The recall × latency trade-off

The output shows the trade-off clearly. For the same n_centroids, more probes → higher recall → higher latency. For fewer centroids, each shard is bigger, so even at small probe counts a larger fraction of the corpus is scanned.

The dial production teams use:

  • More centroids + more probes → high recall, modest latency win.
  • More centroids + few probes → low recall (this corpus is bad), big latency win.
  • Few centroids + few probes → recall is OK; latency is similar to exact.
  • Few centroids + many probes → equivalent to exact (you scan everything).

The takeaway: tune n_centroids to about sqrt(N) (here, 100ish for 10K vectors), then set probe to hit your recall target.

Why normalization makes cosine == dot product

cosine(u, v) = (u · v) / (||u|| × ||v||)

If ||u|| == ||v|| == 1, the denominator is 1 and cosine reduces to the dot product. Normalising once at insert lets the search be a single matmul (vecs @ q), which is what makes the exact-search code so fast. Without normalisation, every search would need to divide by ||v|| per vector — many more operations.
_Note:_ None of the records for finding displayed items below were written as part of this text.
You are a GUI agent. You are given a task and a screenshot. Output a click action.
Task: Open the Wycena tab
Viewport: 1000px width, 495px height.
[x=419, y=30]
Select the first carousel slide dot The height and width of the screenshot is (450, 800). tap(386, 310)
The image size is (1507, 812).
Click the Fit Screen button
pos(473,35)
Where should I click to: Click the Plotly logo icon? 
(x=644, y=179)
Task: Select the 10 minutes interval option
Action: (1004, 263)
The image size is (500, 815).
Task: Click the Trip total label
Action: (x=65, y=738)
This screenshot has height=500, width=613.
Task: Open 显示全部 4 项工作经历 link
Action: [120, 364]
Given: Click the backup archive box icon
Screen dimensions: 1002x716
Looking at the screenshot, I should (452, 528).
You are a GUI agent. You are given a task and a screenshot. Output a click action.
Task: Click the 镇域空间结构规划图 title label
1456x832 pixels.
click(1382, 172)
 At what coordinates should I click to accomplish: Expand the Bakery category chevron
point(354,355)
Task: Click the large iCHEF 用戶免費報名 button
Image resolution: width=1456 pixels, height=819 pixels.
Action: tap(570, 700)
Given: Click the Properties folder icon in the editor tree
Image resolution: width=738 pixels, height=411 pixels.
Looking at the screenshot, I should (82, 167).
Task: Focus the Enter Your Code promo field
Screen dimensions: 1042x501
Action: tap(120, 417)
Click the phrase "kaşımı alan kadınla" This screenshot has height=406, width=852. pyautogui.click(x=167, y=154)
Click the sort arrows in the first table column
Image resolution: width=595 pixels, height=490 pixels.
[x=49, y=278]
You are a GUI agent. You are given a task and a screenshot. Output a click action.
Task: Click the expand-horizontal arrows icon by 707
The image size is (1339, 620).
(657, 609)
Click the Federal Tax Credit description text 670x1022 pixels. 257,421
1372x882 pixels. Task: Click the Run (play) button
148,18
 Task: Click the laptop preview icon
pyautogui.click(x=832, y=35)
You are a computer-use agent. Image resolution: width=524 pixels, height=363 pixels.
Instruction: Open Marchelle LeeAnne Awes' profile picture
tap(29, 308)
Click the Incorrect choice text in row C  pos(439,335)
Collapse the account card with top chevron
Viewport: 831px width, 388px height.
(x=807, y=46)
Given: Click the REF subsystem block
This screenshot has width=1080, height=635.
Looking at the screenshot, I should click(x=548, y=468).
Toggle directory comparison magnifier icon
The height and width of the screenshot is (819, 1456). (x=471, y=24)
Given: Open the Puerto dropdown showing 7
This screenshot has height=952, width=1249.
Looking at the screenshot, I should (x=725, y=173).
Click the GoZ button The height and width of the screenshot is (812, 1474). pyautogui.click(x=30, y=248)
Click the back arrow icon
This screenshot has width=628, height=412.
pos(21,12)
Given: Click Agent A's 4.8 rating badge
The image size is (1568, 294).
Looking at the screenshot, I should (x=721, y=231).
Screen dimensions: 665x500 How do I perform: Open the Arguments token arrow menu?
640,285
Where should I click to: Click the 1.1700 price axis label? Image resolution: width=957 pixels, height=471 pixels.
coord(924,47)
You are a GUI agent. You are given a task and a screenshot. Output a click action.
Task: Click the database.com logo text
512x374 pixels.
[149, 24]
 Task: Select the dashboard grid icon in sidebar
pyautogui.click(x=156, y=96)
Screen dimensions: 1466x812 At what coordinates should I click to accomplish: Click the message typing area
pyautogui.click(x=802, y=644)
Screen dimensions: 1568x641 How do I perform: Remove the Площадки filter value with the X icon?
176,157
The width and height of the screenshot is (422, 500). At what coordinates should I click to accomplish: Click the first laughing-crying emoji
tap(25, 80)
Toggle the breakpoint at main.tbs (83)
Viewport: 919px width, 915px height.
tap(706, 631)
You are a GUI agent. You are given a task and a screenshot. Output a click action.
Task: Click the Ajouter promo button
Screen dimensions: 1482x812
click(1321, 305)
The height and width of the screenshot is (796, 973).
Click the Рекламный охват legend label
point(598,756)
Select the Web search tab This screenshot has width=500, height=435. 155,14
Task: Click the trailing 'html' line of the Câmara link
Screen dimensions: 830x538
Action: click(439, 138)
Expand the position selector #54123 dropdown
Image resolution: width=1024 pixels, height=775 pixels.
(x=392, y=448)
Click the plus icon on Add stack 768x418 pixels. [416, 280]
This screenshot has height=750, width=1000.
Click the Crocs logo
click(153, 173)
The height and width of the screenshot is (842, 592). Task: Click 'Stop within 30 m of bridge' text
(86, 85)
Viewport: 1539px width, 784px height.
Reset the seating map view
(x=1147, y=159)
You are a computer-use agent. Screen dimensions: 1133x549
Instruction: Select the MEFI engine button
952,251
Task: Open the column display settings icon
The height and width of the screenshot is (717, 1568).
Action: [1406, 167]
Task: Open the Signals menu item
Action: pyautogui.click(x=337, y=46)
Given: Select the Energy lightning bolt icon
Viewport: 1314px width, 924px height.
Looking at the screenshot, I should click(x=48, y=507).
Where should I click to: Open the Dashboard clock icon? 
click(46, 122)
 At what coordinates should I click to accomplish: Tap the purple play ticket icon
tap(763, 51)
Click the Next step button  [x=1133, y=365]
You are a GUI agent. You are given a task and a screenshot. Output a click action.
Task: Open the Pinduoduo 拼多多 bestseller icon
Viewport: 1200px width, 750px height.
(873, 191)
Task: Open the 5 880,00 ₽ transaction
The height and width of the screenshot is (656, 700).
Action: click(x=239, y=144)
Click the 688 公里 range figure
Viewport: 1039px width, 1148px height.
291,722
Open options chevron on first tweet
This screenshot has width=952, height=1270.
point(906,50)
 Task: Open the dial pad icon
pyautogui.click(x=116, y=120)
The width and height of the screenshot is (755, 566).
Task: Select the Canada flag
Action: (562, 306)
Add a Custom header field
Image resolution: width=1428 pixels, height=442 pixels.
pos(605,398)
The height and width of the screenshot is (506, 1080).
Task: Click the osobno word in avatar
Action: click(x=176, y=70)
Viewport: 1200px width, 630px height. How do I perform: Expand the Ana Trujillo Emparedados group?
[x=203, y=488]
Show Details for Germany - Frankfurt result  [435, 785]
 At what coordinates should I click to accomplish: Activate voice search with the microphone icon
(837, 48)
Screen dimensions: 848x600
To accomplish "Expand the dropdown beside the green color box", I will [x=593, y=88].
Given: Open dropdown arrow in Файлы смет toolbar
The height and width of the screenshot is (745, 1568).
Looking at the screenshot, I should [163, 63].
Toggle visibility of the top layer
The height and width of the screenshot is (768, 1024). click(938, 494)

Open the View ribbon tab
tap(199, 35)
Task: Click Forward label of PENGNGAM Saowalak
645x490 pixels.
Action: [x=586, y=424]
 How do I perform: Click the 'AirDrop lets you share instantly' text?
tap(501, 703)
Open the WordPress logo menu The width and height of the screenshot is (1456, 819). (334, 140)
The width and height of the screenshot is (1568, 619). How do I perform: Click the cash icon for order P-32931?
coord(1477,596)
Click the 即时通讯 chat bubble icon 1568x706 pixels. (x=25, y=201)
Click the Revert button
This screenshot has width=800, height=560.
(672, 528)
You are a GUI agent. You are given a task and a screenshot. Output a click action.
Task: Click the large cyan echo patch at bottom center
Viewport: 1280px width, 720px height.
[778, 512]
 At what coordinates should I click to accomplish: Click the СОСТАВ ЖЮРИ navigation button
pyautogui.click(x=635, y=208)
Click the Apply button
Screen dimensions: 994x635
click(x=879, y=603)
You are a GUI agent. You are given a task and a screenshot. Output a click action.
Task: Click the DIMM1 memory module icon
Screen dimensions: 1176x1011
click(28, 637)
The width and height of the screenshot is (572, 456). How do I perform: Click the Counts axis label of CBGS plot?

Why exact is competitive at this scale

On 10K × 64 vectors, the full matmul is ~640K float operations, which finishes in ~0.1 ms on modern CPUs. IVF adds overhead (centroid scoring, shard merging) that competes with this. IVF wins at much larger corpora — 1M+ vectors — where the linear scan becomes the bottleneck.

The mental model: at this scale, exact is faster than most ANN methods because the constant factors haven't been overcome. ANN's structural advantage manifests at 100K-1M vectors and above.

What this exercise teaches

  • The math is simple. Cosine = dot product after normalisation; IVF = cluster-and-probe.
  • The constants matter. Below ~100K vectors, exact often beats ANN.
  • The workload matters more than the algorithm. Random Gaussian vectors are terrible for IVF; real embeddings are much friendlier.
  • The dials are workload-specific. No universal n_centroids or probe; tune to the data.

Live-coding interviewers typically push on:

  • "Why normalise vectors?"
  • "Walk through the IVF lookup."
  • "What is recall@k and how do you measure it?"
  • "When would you use IVF vs. HNSW vs. exact?"
  • "What is the tradeoff dial in IVF?"

Each has a one-paragraph answer drawn from this exercise.